*Material to process*:
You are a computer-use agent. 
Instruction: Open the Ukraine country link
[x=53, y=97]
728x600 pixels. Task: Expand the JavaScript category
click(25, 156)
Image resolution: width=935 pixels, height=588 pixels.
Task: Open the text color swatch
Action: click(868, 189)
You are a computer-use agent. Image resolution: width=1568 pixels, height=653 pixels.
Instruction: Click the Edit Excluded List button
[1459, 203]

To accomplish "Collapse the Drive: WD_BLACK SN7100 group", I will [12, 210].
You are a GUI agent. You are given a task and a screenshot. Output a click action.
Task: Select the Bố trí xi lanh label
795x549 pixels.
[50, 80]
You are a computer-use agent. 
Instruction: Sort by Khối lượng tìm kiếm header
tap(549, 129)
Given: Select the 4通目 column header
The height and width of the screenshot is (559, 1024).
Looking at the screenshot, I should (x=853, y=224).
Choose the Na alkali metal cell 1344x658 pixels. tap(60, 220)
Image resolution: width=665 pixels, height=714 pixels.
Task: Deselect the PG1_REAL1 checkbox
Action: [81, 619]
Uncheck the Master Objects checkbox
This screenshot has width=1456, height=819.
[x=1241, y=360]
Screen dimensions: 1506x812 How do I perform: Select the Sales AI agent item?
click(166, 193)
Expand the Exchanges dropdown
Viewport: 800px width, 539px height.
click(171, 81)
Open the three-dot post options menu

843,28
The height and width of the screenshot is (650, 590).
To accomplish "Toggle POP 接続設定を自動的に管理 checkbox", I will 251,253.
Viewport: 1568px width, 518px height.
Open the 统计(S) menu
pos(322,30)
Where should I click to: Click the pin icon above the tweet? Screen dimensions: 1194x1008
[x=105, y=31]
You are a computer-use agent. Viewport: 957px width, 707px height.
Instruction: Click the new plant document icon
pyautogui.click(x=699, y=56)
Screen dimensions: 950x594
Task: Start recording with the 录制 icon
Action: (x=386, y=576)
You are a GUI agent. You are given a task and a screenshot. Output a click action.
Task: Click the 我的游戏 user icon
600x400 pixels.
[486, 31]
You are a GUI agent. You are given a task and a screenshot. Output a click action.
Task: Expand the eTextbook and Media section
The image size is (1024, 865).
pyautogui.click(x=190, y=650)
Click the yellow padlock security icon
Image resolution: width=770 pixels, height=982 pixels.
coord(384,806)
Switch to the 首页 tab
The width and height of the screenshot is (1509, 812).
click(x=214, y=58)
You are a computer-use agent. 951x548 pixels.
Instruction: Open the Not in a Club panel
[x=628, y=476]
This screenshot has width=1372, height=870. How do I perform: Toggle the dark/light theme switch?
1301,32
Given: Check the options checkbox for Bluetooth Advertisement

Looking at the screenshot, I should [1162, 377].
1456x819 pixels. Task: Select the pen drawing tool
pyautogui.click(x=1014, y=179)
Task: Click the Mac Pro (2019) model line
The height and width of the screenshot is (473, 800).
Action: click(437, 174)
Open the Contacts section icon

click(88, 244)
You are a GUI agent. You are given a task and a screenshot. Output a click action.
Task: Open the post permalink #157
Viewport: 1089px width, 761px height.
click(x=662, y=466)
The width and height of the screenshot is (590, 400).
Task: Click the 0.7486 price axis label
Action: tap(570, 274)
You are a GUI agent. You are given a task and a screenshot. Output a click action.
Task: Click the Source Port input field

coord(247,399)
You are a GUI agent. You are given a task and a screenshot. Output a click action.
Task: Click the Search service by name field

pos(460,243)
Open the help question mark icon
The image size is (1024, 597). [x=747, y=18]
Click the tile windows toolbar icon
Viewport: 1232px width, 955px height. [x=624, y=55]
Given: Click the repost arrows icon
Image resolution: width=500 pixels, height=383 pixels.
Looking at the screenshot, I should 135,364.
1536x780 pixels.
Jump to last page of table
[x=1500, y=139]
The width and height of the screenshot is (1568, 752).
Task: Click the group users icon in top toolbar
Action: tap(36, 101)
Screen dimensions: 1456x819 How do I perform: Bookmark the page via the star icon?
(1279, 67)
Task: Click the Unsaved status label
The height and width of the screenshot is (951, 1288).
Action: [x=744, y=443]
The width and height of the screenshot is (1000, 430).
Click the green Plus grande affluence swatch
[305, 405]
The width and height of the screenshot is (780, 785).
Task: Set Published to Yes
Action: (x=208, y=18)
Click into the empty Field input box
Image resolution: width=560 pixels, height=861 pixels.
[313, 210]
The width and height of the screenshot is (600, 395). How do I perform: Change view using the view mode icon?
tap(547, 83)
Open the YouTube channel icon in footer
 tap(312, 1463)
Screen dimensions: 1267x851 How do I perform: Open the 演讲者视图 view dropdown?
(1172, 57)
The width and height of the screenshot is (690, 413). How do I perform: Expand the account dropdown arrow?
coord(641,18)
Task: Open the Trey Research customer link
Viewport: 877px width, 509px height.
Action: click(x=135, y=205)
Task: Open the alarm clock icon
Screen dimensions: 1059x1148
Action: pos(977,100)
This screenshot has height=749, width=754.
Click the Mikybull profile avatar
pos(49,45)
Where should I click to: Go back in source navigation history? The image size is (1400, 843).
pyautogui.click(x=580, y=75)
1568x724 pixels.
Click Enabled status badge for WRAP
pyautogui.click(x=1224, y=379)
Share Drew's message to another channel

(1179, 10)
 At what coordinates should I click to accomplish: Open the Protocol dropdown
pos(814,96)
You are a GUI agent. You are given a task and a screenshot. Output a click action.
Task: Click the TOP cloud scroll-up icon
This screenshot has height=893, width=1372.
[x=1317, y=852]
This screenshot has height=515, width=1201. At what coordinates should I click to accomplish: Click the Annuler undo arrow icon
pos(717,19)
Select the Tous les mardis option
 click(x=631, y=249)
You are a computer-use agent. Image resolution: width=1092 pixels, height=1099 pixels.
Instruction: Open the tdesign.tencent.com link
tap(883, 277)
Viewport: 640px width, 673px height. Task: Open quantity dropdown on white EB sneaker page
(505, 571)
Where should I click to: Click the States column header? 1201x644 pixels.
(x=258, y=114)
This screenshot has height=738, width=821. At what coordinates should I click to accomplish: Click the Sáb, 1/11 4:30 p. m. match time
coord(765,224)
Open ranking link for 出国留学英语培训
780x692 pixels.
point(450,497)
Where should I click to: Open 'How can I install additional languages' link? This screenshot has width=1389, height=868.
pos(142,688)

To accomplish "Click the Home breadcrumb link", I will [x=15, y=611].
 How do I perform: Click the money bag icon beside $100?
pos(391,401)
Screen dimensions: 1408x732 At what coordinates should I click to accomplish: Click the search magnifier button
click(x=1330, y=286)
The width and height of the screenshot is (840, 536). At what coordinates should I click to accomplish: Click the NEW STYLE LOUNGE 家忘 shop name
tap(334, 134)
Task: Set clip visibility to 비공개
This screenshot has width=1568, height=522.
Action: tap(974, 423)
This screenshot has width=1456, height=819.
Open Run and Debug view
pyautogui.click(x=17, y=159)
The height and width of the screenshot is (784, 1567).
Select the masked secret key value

*Task objective*: Turn all the rows above into a Markdown table with the columns No. and Line, one row per line, each numbered, with blank lines left out.

*Exercise result*:
| No. | Line |
|---|---|
| 1 | You are a computer-use agent.  |
| 2 | Instruction: Open the Ukraine country link |
| 3 | [x=53, y=97] |
| 4 | 728x600 pixels. Task: Expand the JavaScript category |
| 5 | click(25, 156) |
| 6 | Image resolution: width=935 pixels, height=588 pixels. |
| 7 | Task: Open the text color swatch |
| 8 | Action: click(868, 189) |
| 9 | You are a computer-use agent. Image resolution: width=1568 pixels, height=653 pixels. |
| 10 | Instruction: Click the Edit Excluded List button |
| 11 | [1459, 203] |
| 12 | To accomplish "Collapse the Drive: WD_BLACK SN7100 group", I will [12, 210]. |
| 13 | You are a GUI agent. You are given a task and a screenshot. Output a click action. |
| 14 | Task: Select the Bố trí xi lanh label |
| 15 | 795x549 pixels. |
| 16 | [50, 80] |
| 17 | You are a computer-use agent.  |
| 18 | Instruction: Sort by Khối lượng tìm kiếm header |
| 19 | tap(549, 129) |
| 20 | Given: Select the 4通目 column header |
| 21 | The height and width of the screenshot is (559, 1024). |
| 22 | Looking at the screenshot, I should (x=853, y=224). |
| 23 | Choose the Na alkali metal cell 1344x658 pixels. tap(60, 220) |
| 24 | Image resolution: width=665 pixels, height=714 pixels. |
| 25 | Task: Deselect the PG1_REAL1 checkbox |
| 26 | Action: [81, 619] |
| 27 | Uncheck the Master Objects checkbox |
| 28 | This screenshot has width=1456, height=819. |
| 29 | [x=1241, y=360] |
| 30 | Screen dimensions: 1506x812 How do I perform: Select the Sales AI agent item? |
| 31 | click(166, 193) |
| 32 | Expand the Exchanges dropdown |
| 33 | Viewport: 800px width, 539px height. |
| 34 | click(171, 81) |
| 35 | Open the three-dot post options menu |
| 36 | 843,28 |
| 37 | The height and width of the screenshot is (650, 590). |
| 38 | To accomplish "Toggle POP 接続設定を自動的に管理 checkbox", I will 251,253. |
| 39 | Viewport: 1568px width, 518px height. |
| 40 | Open the 统计(S) menu |
| 41 | pos(322,30) |
| 42 | Where should I click to: Click the pin icon above the tweet? Screen dimensions: 1194x1008 |
| 43 | [x=105, y=31] |
| 44 | You are a computer-use agent. Viewport: 957px width, 707px height. |
| 45 | Instruction: Click the new plant document icon |
| 46 | pyautogui.click(x=699, y=56) |
| 47 | Screen dimensions: 950x594 |
| 48 | Task: Start recording with the 录制 icon |
| 49 | Action: (x=386, y=576) |
| 50 | You are a GUI agent. You are given a task and a screenshot. Output a click action. |
| 51 | Task: Click the 我的游戏 user icon |
| 52 | 600x400 pixels. |
| 53 | [486, 31] |
| 54 | You are a GUI agent. You are given a task and a screenshot. Output a click action. |
| 55 | Task: Expand the eTextbook and Media section |
| 56 | The image size is (1024, 865). |
| 57 | pyautogui.click(x=190, y=650) |
| 58 | Click the yellow padlock security icon |
| 59 | Image resolution: width=770 pixels, height=982 pixels. |
| 60 | coord(384,806) |
| 61 | Switch to the 首页 tab |
| 62 | The width and height of the screenshot is (1509, 812). |
| 63 | click(x=214, y=58) |
| 64 | You are a computer-use agent. 951x548 pixels. |
| 65 | Instruction: Open the Not in a Club panel |
| 66 | [x=628, y=476] |
| 67 | This screenshot has width=1372, height=870. How do I perform: Toggle the dark/light theme switch? |
| 68 | 1301,32 |
| 69 | Given: Check the options checkbox for Bluetooth Advertisement |
| 70 | Looking at the screenshot, I should [1162, 377]. |
| 71 | 1456x819 pixels. Task: Select the pen drawing tool |
| 72 | pyautogui.click(x=1014, y=179) |
| 73 | Task: Click the Mac Pro (2019) model line |
| 74 | The height and width of the screenshot is (473, 800). |
| 75 | Action: click(437, 174) |
| 76 | Open the Contacts section icon |
| 77 | click(88, 244) |
| 78 | You are a GUI agent. You are given a task and a screenshot. Output a click action. |
| 79 | Task: Open the post permalink #157 |
| 80 | Viewport: 1089px width, 761px height. |
| 81 | click(x=662, y=466) |
| 82 | The width and height of the screenshot is (590, 400). |
| 83 | Task: Click the 0.7486 price axis label |
| 84 | Action: tap(570, 274) |
| 85 | You are a GUI agent. You are given a task and a screenshot. Output a click action. |
| 86 | Task: Click the Source Port input field |
| 87 | coord(247,399) |
| 88 | You are a GUI agent. You are given a task and a screenshot. Output a click action. |
| 89 | Task: Click the Search service by name field |
| 90 | pos(460,243) |
| 91 | Open the help question mark icon |
| 92 | The image size is (1024, 597). [x=747, y=18] |
| 93 | Click the tile windows toolbar icon |
| 94 | Viewport: 1232px width, 955px height. [x=624, y=55] |
| 95 | Given: Click the repost arrows icon |
| 96 | Image resolution: width=500 pixels, height=383 pixels. |
| 97 | Looking at the screenshot, I should 135,364. |
| 98 | 1536x780 pixels. |
| 99 | Jump to last page of table |
| 100 | [x=1500, y=139] |
| 101 | The width and height of the screenshot is (1568, 752). |
| 102 | Task: Click the group users icon in top toolbar |
| 103 | Action: tap(36, 101) |
| 104 | Screen dimensions: 1456x819 How do I perform: Bookmark the page via the star icon? |
| 105 | (1279, 67) |
| 106 | Task: Click the Unsaved status label |
| 107 | The height and width of the screenshot is (951, 1288). |
| 108 | Action: [x=744, y=443] |
| 109 | The width and height of the screenshot is (1000, 430). |
| 110 | Click the green Plus grande affluence swatch |
| 111 | [305, 405] |
| 112 | The width and height of the screenshot is (780, 785). |
| 113 | Task: Set Published to Yes |
| 114 | Action: (x=208, y=18) |
| 115 | Click into the empty Field input box |
| 116 | Image resolution: width=560 pixels, height=861 pixels. |
| 117 | [313, 210] |
| 118 | The width and height of the screenshot is (600, 395). How do I perform: Change view using the view mode icon? |
| 119 | tap(547, 83) |
| 120 | Open the YouTube channel icon in footer |
| 121 |  tap(312, 1463) |
| 122 | Screen dimensions: 1267x851 How do I perform: Open the 演讲者视图 view dropdown? |
| 123 | (1172, 57) |
| 124 | The width and height of the screenshot is (690, 413). How do I perform: Expand the account dropdown arrow? |
| 125 | coord(641,18) |
| 126 | Task: Open the Trey Research customer link |
| 127 | Viewport: 877px width, 509px height. |
| 128 | Action: click(x=135, y=205) |
| 129 | Task: Open the alarm clock icon |
| 130 | Screen dimensions: 1059x1148 |
| 131 | Action: pos(977,100) |
| 132 | This screenshot has height=749, width=754. |
| 133 | Click the Mikybull profile avatar |
| 134 | pos(49,45) |
| 135 | Where should I click to: Go back in source navigation history? The image size is (1400, 843). |
| 136 | pyautogui.click(x=580, y=75) |
| 137 | 1568x724 pixels. |
| 138 | Click Enabled status badge for WRAP |
| 139 | pyautogui.click(x=1224, y=379) |
| 140 | Share Drew's message to another channel |
| 141 | (1179, 10) |
| 142 |  At what coordinates should I click to accomplish: Open the Protocol dropdown |
| 143 | pos(814,96) |
| 144 | You are a GUI agent. You are given a task and a screenshot. Output a click action. |
| 145 | Task: Click the TOP cloud scroll-up icon |
| 146 | This screenshot has height=893, width=1372. |
| 147 | [x=1317, y=852] |
| 148 | This screenshot has height=515, width=1201. At what coordinates should I click to accomplish: Click the Annuler undo arrow icon |
| 149 | pos(717,19) |
| 150 | Select the Tous les mardis option |
| 151 |  click(x=631, y=249) |
| 152 | You are a computer-use agent. Image resolution: width=1092 pixels, height=1099 pixels. |
| 153 | Instruction: Open the tdesign.tencent.com link |
| 154 | tap(883, 277) |
| 155 | Viewport: 640px width, 673px height. Task: Open quantity dropdown on white EB sneaker page |
| 156 | (505, 571) |
| 157 | Where should I click to: Click the States column header? 1201x644 pixels. |
| 158 | (x=258, y=114) |
| 159 | This screenshot has height=738, width=821. At what coordinates should I click to accomplish: Click the Sáb, 1/11 4:30 p. m. match time |
| 160 | coord(765,224) |
| 161 | Open ranking link for 出国留学英语培训 |
| 162 | 780x692 pixels. |
| 163 | point(450,497) |
| 164 | Where should I click to: Open 'How can I install additional languages' link? This screenshot has width=1389, height=868. |
| 165 | pos(142,688) |
| 166 | To accomplish "Click the Home breadcrumb link", I will [x=15, y=611]. |
| 167 |  How do I perform: Click the money bag icon beside $100? |
| 168 | pos(391,401) |
| 169 | Screen dimensions: 1408x732 At what coordinates should I click to accomplish: Click the search magnifier button |
| 170 | click(x=1330, y=286) |
| 171 | The width and height of the screenshot is (840, 536). At what coordinates should I click to accomplish: Click the NEW STYLE LOUNGE 家忘 shop name |
| 172 | tap(334, 134) |
| 173 | Task: Set clip visibility to 비공개 |
| 174 | This screenshot has width=1568, height=522. |
| 175 | Action: tap(974, 423) |
| 176 | This screenshot has width=1456, height=819. |
| 177 | Open Run and Debug view |
| 178 | pyautogui.click(x=17, y=159) |
| 179 | The height and width of the screenshot is (784, 1567). |
| 180 | Select the masked secret key value |